Cuando Jesús se refería a su Padre que está en los cielos, no hablaba de un Dios lejano, que se desentiende de nosotros. Expresaba más bien la trascendencia de un Dios que no se identifica con el mundo.
“Aquel día muchos me dirán: Señor, ¿no hemos profetizado en tu nombre, no hemos echado demonios o hecho milagros en tu nombre? Entonces, yo les diré: No os conozco, alejaos de mí”. La referencia a “aquel día”, formulada de manera tan solemne, nos pone cara acara con el Juez escatológico del final de los tiempos. Son, por eso, palabras para ser tomadas absolutamente en serio. Dios tendrá un día la última palabra. Sería triste que la constatación final fuera que, presumiendo de haber seguido y actuando en nombre del Dios que es amor, recibiéramos el reproche del “no os conozco”.
Lo más curioso y sorprendente del texto anterior es que los reprobados discuten y manifiestan su desacuerdo con el Juez.
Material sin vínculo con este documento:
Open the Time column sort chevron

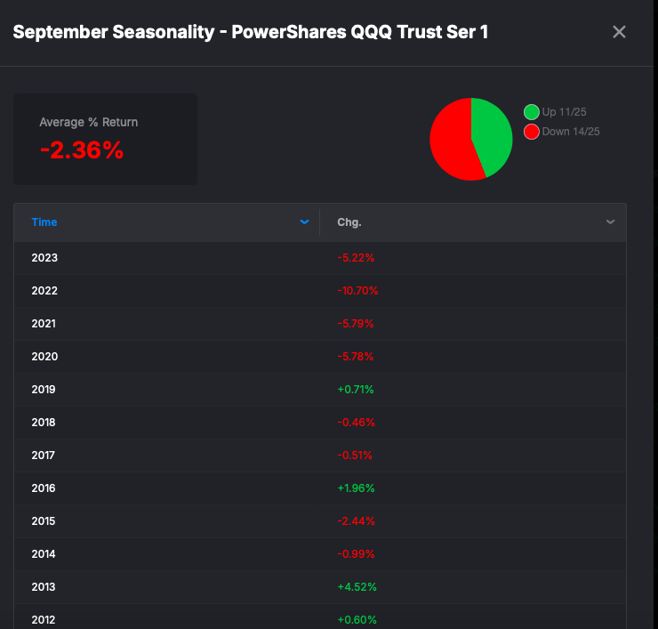coord(305,222)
Pasa lo mismo que en la escena del evangelio de San Mateo, cuanto también el Juez coloca a unos a la derecha y a otros a la izquierda: “¿Cuándo hicimos o dejamos de hacer esto contigo?”. Nuestra vida puede transcurrir como una ilusión hasta el día de la verdad. Cuántos buscan lo espectacular de la religión en lugar de aplicarse humildemente a vivir día a día en la verdad y el amor. No es que Jesús esté en contra de la denuncia profética, tan necesaria siempre, pero nos advierte que podemos pasarnos media vida jugando a profetas, criticando a la sociedad o a la Iglesia en vez de aplicarnos seriamente a construir una sociedad o una Iglesia viva y renovada en nosotros y a nuestro alrededor. San Pablo, ¿recordáis?, decía que podemos tener una fe capaz de mover montañas, pero que si no tenemos amor, no somos nada.
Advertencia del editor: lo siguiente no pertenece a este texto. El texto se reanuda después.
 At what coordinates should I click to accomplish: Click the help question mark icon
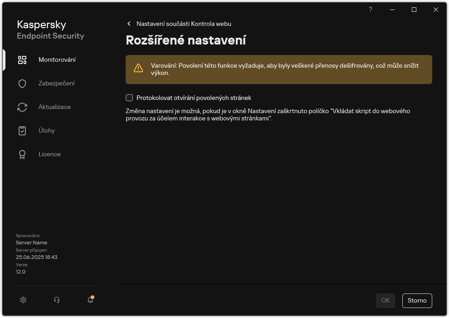(x=370, y=9)
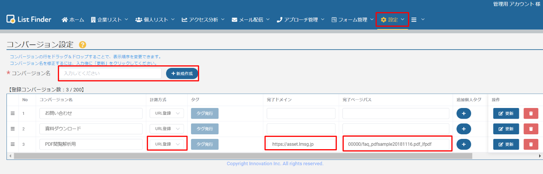Delete the 資料ダウンロード conversion row
Viewport: 543px width, 174px height.
click(531, 129)
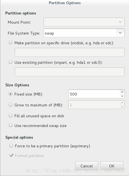Focus the Fixed size field showing 500

point(94,94)
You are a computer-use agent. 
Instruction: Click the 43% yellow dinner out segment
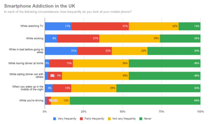pos(95,76)
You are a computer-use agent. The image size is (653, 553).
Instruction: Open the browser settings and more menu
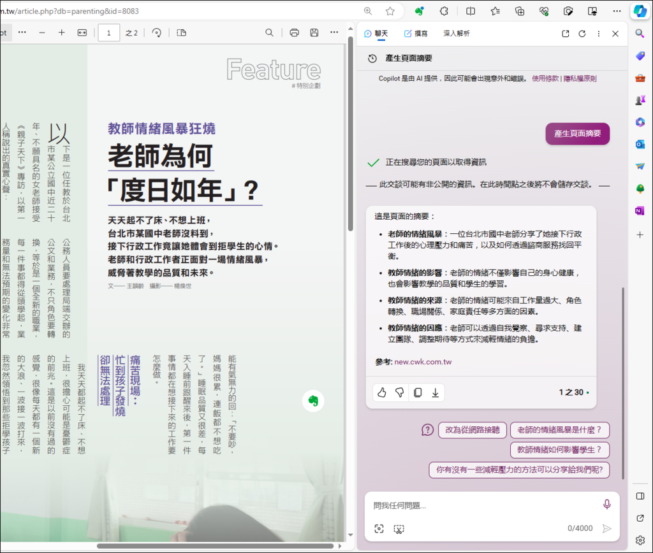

“Quien escucha estas palabras y las pone en práctica se parece al hombre que edifica su casa sobre roca. Aunque vengan las lluvias torrenciales y soplen las tempestades no podrán contra ella, porque está cimentada sobre roca”. Es la misma exigencia de realismo, que prolonga el “escuchar” y el “hacer”. Jesús quiere hombres y mujeres sólidos, que construyen su vida sobre la roca de la Palabra de Dios escuchada y vivida. Sabemos que incluso construcciones espectaculares pueden esconder engaños que, antes o después, salen a la luz: cimientos inconsistentes sobre un suelo movedizo, exceso de arena y carencia de cemento, materiales de mala calidad… Jesús nos invita a preguntarnos qué tipo de casa estamos construyendo. ¿Nuestras opciones son de fachada, en apariencia cristianas, pero en el fondo paganas? ¿Nuestra fe es un compromiso real en el seguimiento de Jesús o un simple y superficial maquillaje?
Es éste un texto que, a veces, leemos en la liturgia de las bodas. ¿Qué clase de cimientos se ponen en los matrimonios para que, en tantos casos, tan pronto se derrumben, y lo que estaba llamado a vivirse como buena-ventura acabe en desventura?